Another s fact is that Greek has lower case σ and additionally the variant ς that only appears at the ends of words, which is very Latin-s-like. https://en.wikipedia.org/wiki/Sigma


Am I crazy in reading that the change was spurred by technological advancement (introduction of the printing press)?


That shouldn't be too surprising. The technology used deeply influences writing. In the Latin alphabet, the upper case forms developed from the forms of letters used in stone and metal, with monumental carvings. While lowercase evolved from the kind of writing done with pen or brush on parchment or papyrus. Unsurprisingly, there are a lot more straight lines amenable to carving into stone in the upper case letters.

As I understand it, printed f and long S looked very much alike, and the usual tweaks in handwriting to make it clear weren't really easy in print. So they just dropped it altogether. One less letter required in the typeface, too.


The origins of the Latin alphabet are interesting too: miners in Egypt who didn't want to learn all the hieroglyphics decided to start using some of them phonetically, creating an alphabet

https://en.wikipedia.org/wiki/Proto-Sinaitic_script


True classical latin didn't have lower case. Initial letters were written marginally larger, but what we'd now (mostly) think of as uppercase is what all the letters looked like.
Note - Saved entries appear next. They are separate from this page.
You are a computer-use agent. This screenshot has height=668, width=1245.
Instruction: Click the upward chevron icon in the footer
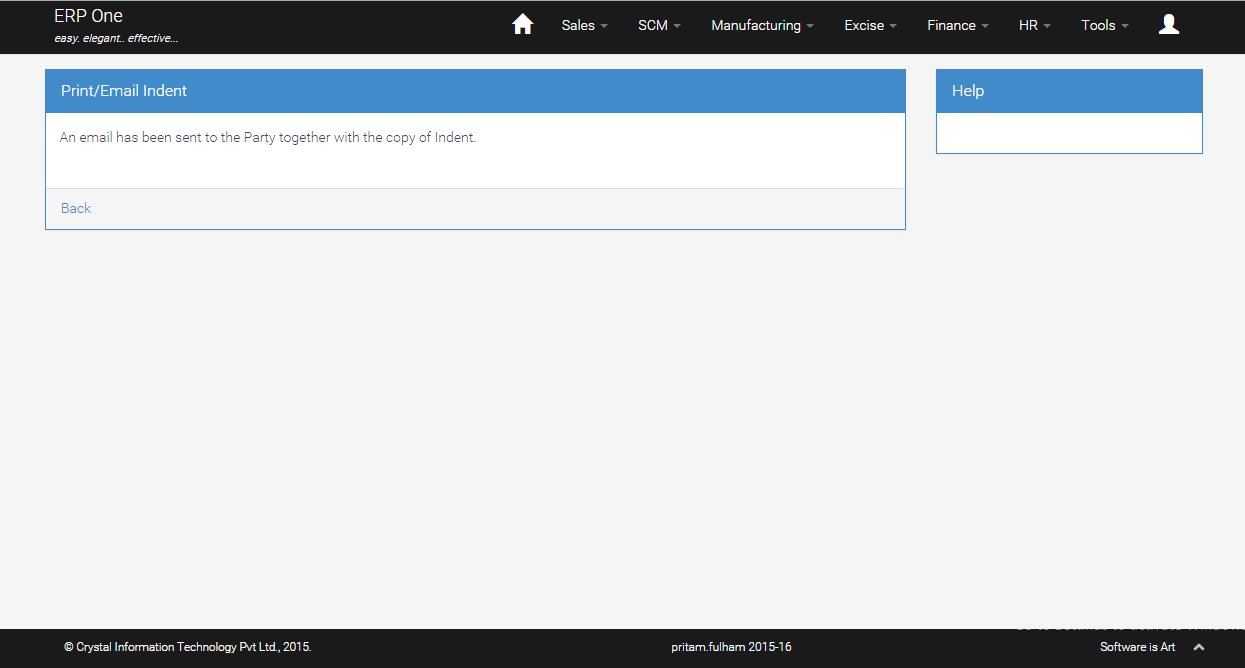(x=1198, y=647)
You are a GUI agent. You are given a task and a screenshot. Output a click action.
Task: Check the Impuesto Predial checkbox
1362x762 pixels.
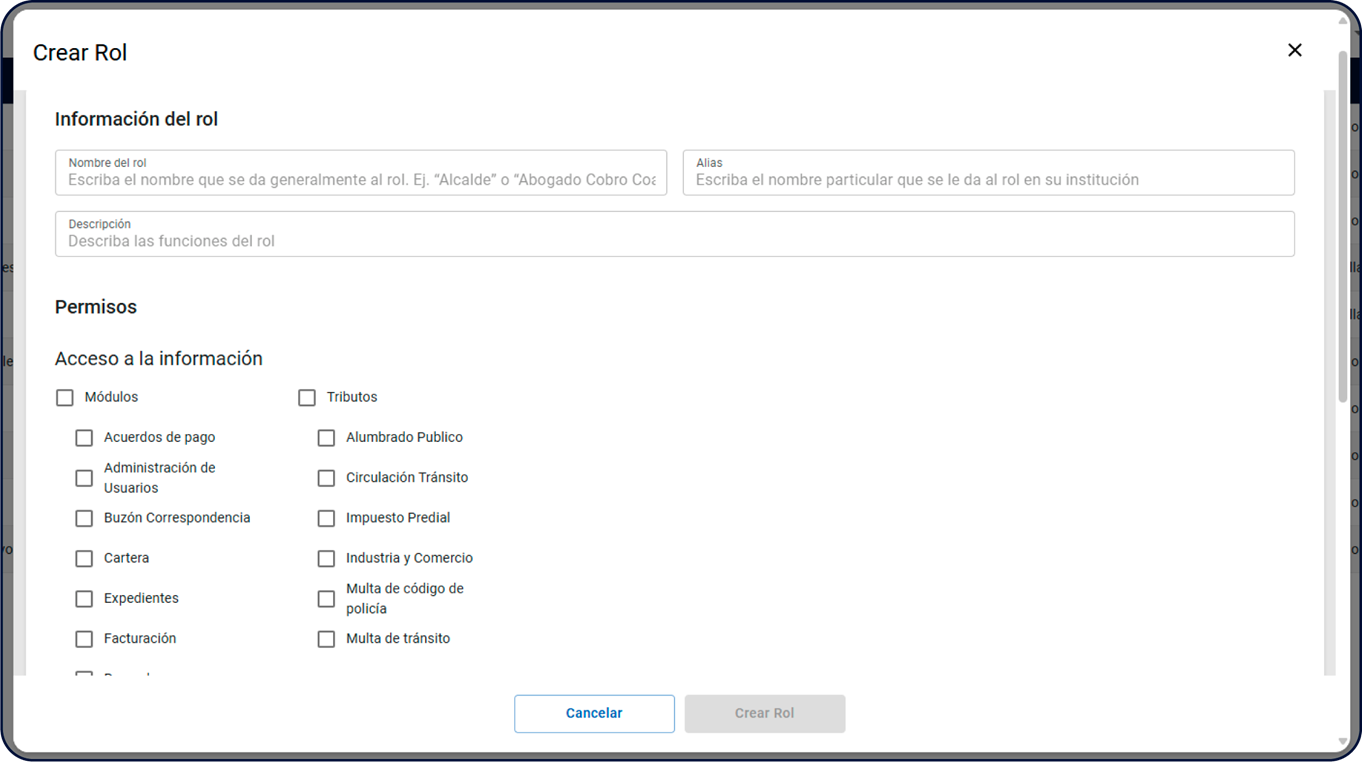pyautogui.click(x=326, y=518)
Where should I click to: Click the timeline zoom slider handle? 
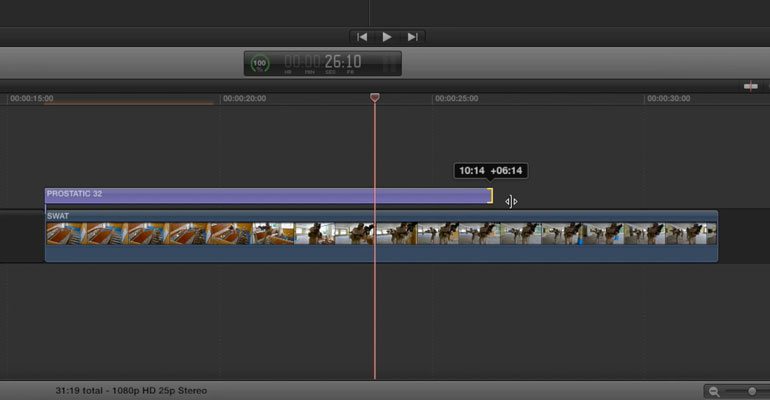[x=752, y=391]
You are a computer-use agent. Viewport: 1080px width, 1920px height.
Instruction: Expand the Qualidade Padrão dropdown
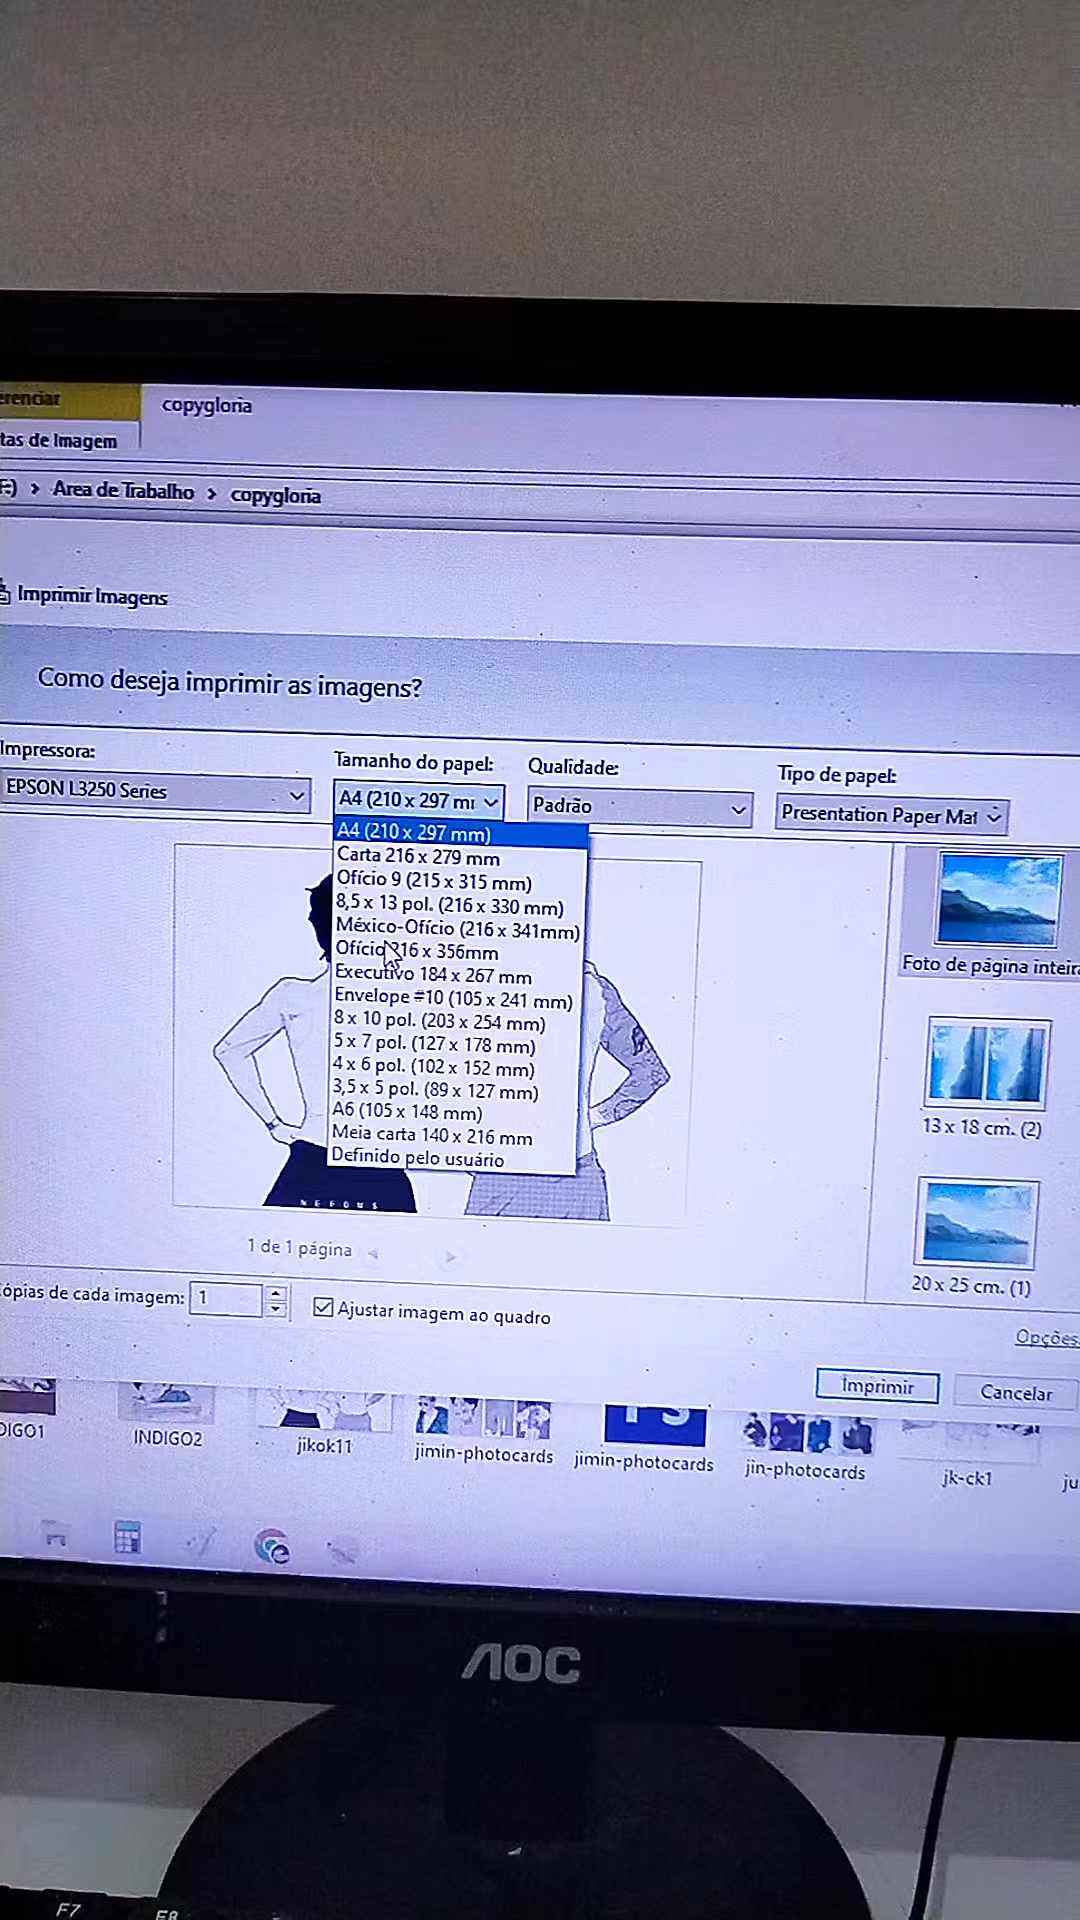(x=639, y=806)
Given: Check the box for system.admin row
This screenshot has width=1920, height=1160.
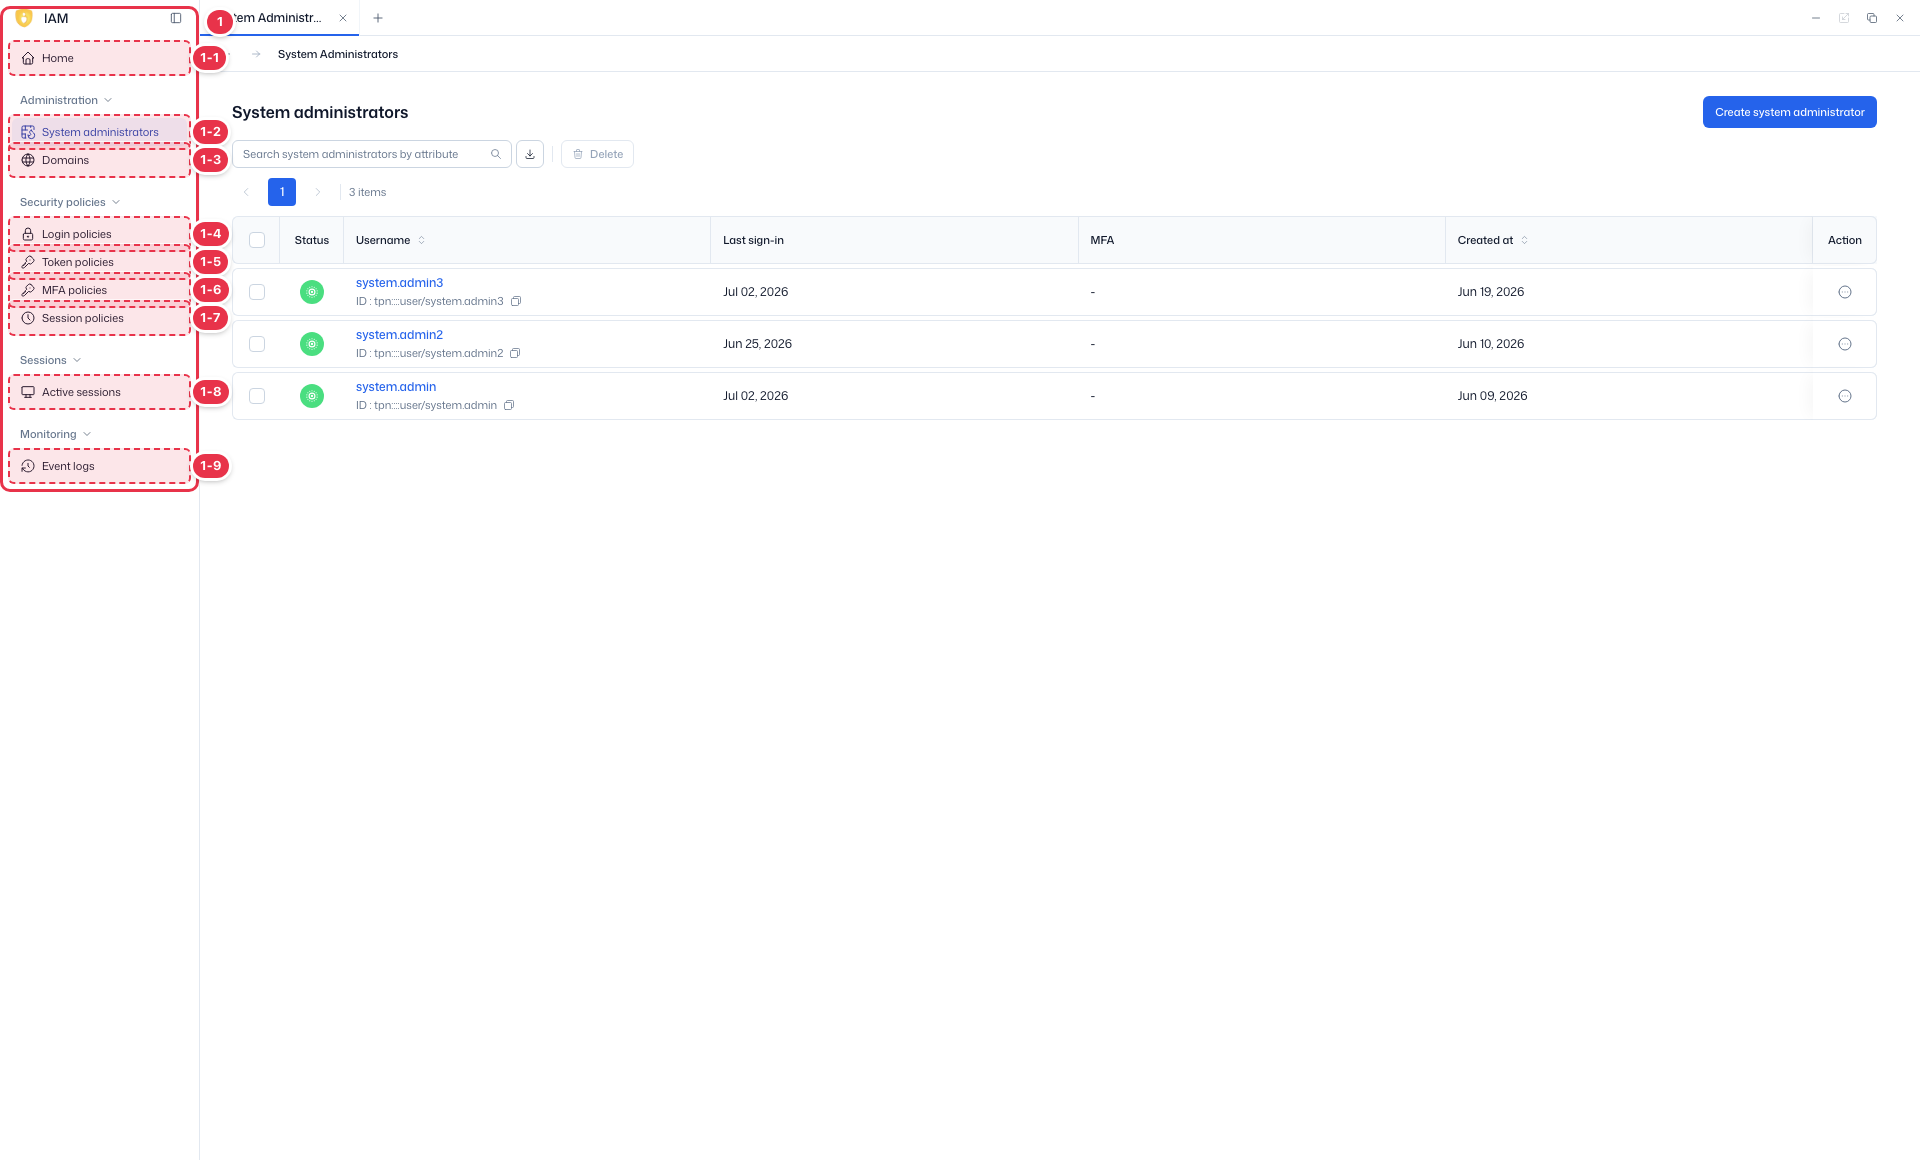Looking at the screenshot, I should [x=257, y=396].
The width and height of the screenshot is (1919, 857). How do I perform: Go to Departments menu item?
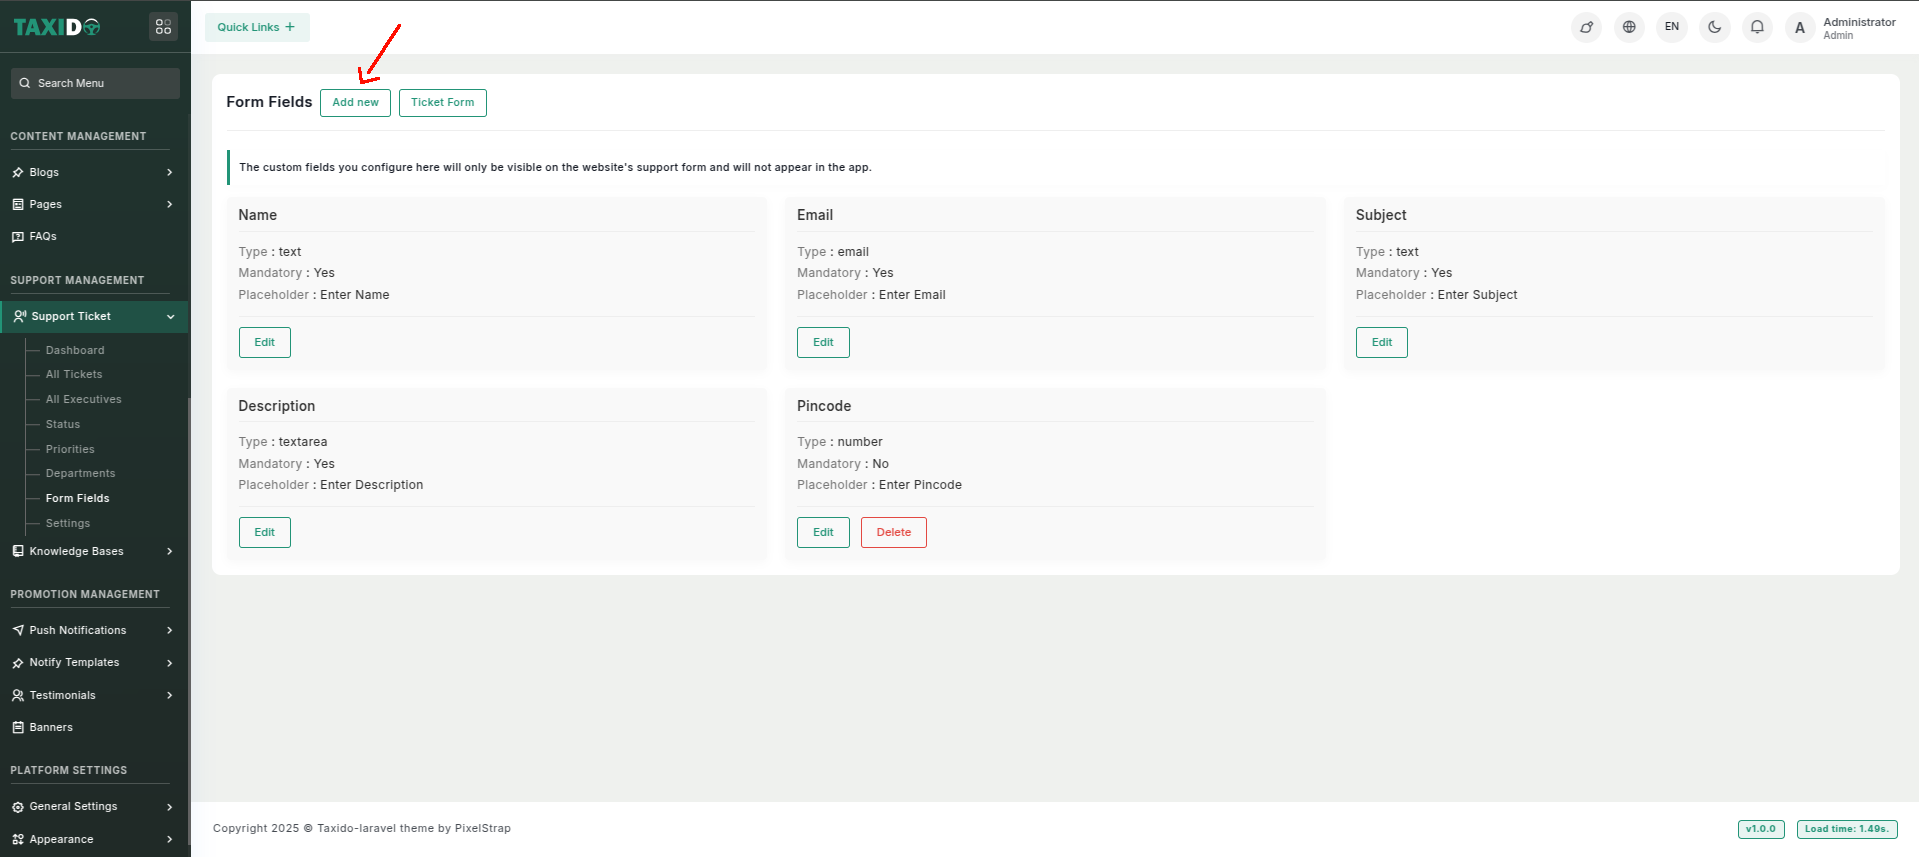click(80, 474)
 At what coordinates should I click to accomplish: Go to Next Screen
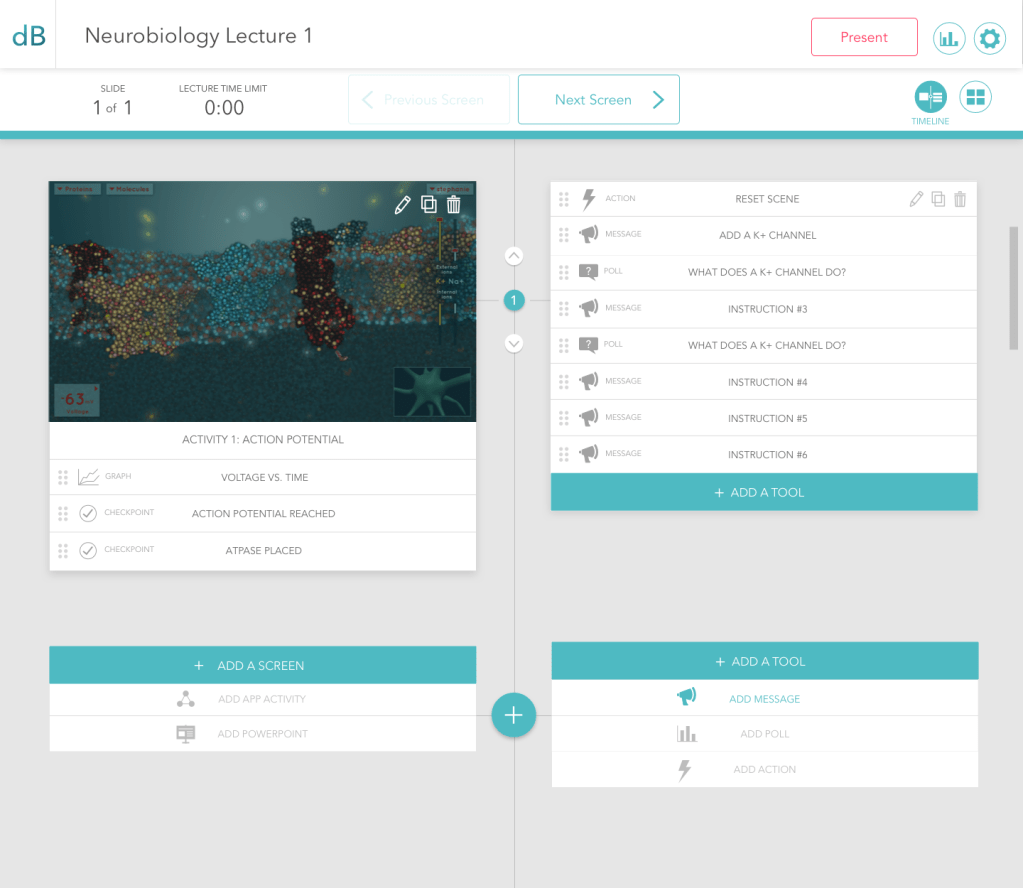point(598,100)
Amazing how we inherited concepts in philosphy, politics, art and other areas FROM A CIVILIZATION THAT SHOUTED IN CAPS.


That’s called “Small caps”: https://en.wikipedia.org/wiki/Small_caps


No it isn't.

From the first sentence of the link, my emphasis:

> with glyphs that resemble uppercase letters (capitals) but reduced in height and weight close to the surrounding lowercase letters or text figures.[1] T


How does that differ from what you wrote?


They ARE the standard size of the surrounding text, not smaller. They have a larger initial letter, for the first letter of a paragraph, sometimes.


They are normal baseline size, not smaller than the surrounding text.


It sounds more akin to a drop capital. https://en.wikipedia.org/wiki/Initial


Wouldn't be the only one: The English thorn Þ character (making the "th" sound) was replaced by either the "y" character ("ye olde shoppe" was pronounced "the") or the digraph "th" based on a French mispronunciation (A really fast "tuh-huh" is pretty similar to the "th" sound) for use on printing presses made for countries without it.


Reading your comment the first modern parallel that pops to mind is emojis.